Unit 3: Background Removal with Robust PCA

Fast.ai Computational Linear Algebra Lecture 4

WNixalo - 2018/3/7


The Goal:

Getting Started

Using the real video 003 dataset from BMC 2012 Background Models Challenge Dataset

Other sources of datasets:

Imports :


In [4]:
import moviepy.editor as mpe
# from IPython.display import display
from glob import glob

import sys, os
import numpy as np
import scipy

import matplotlib.pyplot as plt
%matplotlib inline

In [5]:
# MAX_ITERS = 10
TOL = 1e-8

In [8]:
video = mpe.VideoFileClip("data/Video_003/Video_003.avi")

In [11]:
video.subclip(0,50).ipython_display(width=300)

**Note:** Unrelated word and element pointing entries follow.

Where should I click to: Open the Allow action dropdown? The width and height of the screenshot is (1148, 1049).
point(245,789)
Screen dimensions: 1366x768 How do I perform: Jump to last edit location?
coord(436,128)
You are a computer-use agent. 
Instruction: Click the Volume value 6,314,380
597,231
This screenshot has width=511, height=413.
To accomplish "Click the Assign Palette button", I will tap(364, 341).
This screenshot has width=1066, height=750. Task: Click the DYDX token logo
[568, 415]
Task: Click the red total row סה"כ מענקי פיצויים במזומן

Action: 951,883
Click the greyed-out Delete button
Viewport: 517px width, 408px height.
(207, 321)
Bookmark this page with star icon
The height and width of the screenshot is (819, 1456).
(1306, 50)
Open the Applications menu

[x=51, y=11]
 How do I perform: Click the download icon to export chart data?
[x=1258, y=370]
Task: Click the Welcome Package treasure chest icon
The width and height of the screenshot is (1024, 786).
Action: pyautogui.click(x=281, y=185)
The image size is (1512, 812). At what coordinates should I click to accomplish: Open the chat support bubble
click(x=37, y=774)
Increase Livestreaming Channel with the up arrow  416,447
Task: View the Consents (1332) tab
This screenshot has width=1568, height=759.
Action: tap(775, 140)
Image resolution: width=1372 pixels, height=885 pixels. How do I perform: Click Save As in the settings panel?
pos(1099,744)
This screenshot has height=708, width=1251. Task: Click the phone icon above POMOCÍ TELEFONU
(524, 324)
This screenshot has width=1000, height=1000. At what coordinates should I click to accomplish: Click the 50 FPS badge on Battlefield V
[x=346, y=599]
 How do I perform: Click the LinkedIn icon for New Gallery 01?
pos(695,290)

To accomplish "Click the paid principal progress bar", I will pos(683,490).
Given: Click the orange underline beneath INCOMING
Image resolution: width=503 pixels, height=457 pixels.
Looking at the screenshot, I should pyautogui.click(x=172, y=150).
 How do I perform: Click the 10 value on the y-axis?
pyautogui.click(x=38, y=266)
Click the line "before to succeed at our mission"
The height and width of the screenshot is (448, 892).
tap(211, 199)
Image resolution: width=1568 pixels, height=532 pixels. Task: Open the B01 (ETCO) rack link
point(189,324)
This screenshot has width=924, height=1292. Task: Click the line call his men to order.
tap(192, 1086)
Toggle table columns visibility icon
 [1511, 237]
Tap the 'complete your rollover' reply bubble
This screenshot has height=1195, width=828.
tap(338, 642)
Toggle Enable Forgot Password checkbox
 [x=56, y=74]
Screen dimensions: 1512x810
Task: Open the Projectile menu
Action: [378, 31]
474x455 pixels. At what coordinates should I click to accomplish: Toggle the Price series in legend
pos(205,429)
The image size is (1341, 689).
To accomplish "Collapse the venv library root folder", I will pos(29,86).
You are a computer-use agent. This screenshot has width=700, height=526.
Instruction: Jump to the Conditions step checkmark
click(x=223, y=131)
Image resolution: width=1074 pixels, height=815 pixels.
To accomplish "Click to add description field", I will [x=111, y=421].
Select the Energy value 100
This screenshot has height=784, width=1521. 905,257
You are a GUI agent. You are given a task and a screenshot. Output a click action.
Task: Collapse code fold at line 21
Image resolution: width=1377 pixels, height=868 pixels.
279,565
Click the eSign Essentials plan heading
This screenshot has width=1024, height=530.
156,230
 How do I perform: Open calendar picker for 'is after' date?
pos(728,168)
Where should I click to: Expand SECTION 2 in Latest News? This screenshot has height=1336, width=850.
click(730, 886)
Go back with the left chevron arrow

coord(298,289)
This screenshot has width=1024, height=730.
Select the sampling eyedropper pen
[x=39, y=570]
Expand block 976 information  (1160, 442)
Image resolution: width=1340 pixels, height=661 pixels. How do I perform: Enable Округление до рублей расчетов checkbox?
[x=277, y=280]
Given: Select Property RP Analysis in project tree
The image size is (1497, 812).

100%|█████████▉| 350/351 [00:00<00:00, 781.87it/s]
Out[11]:

In [12]:
video.duration  # seconds


Out[12]:
113.57

Helper Methods


In [63]:
def create_data_matrix_from_video(clip, k=5, scale=50):
    return np.vstack([scipy.misc.imresize(rgb2gray(clip.get_frame(i/float(k))).astype(int),
                      scale).flatten() for i in range(k * int(clip.duration))]).T

def rgb2gray(rgb):
    return np.dot(rgb[...,:3], [0.299, 0.587, 0.114])

def plt_images(M, A, E, index_array, dims, filename=None):
    f = plt.figure(figsize=(15, 10))
    r = len(index_array)
    pics = r*3
    for k, i in enumerate(index_array):
        for j, mat in enumerate([M, A, E]):
            sp = f.add_subplot(r, 3, 3*k + j + 1)
            sp.axis('Off')
            pixels = mat[:,i]
            if isinstance(pixels, scipy.sparse.csr_matrix):
                pixels = pixels.todense()
            plt.imshow(np.reshape(pixels, dims), cmap='gray')
    return f

def plots(ims, dims, figsize=(15,20), rows=1, interp=False, titles=None):
    if type(ims[0]) is np.ndarray:
        ims = np.array(ims)
    f = plt.figure(figsize=figsize)
    for i in range(len(ims)):
        sp = f.add_subplot(rows, len(ims)//rows, i+1)
        sp.axis('Off')
        plt.imshow(np.reshape(ims[i], dims), cmap="gray")

Load and View Data

We're scaling an image from 1 moment in time to 60 x 80 pixels. We can unroll that picture into a single tall column. Instead of a 2D 60x80 picture, we have a 1 x 4800 column.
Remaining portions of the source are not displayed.